The records>
====

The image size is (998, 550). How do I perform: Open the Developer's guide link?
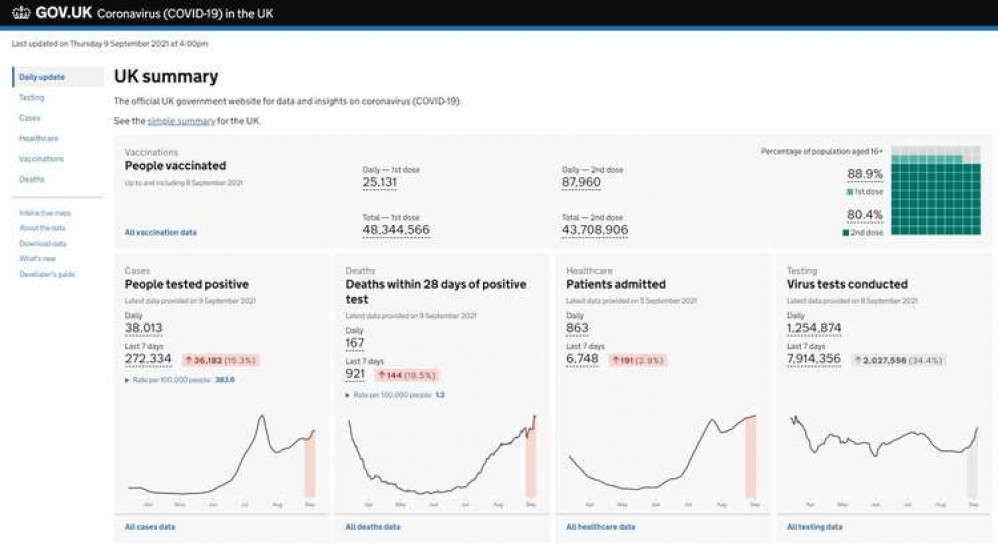[x=45, y=274]
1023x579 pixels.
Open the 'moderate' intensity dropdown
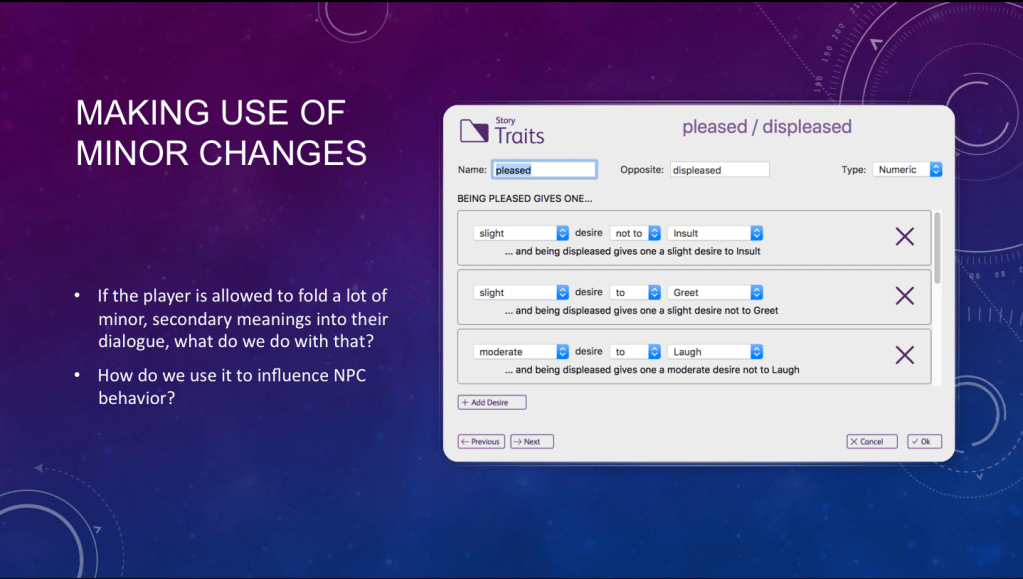[522, 351]
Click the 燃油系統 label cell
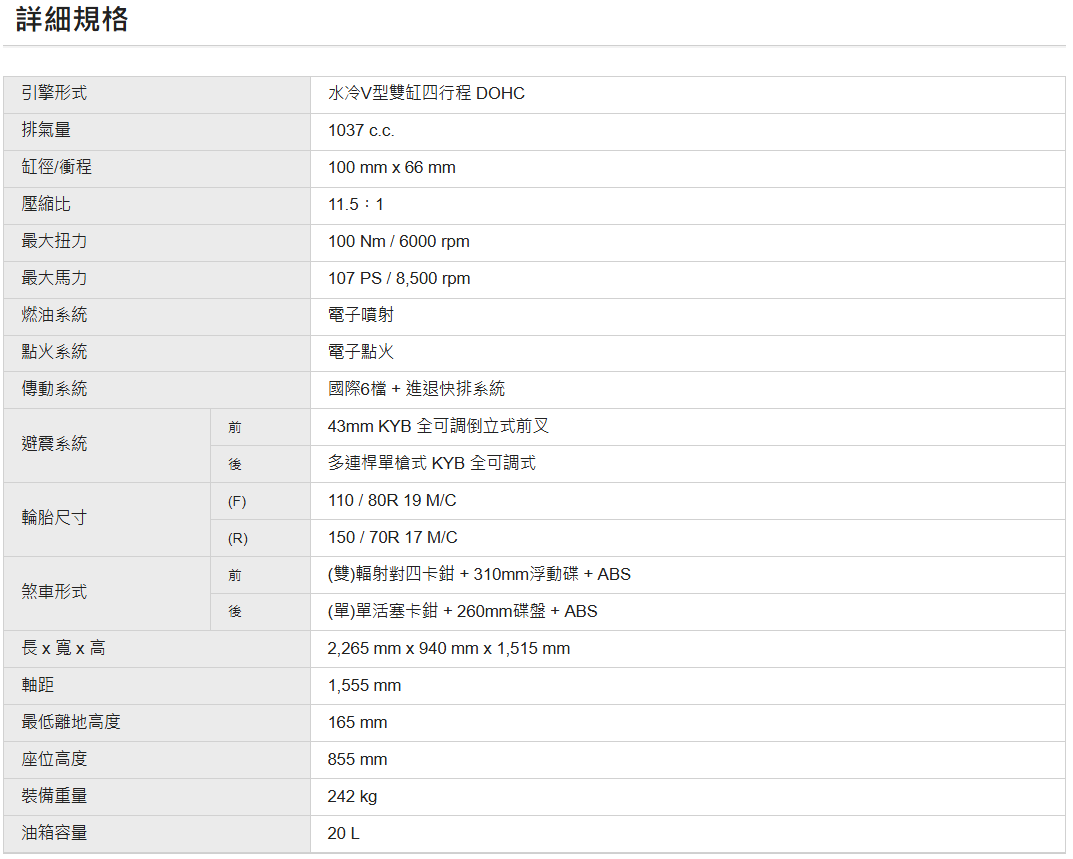The width and height of the screenshot is (1073, 859). [x=54, y=315]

====

Task item> Could all the data above be given again exactly, leaving out its images?

Answer below>
The image size is (998, 550). How do I perform: Open the Developer's guide link?
[x=45, y=274]
1023x579 pixels.
Open the 'moderate' intensity dropdown
[522, 351]
Click the 燃油系統 label cell
The width and height of the screenshot is (1073, 859). [x=54, y=315]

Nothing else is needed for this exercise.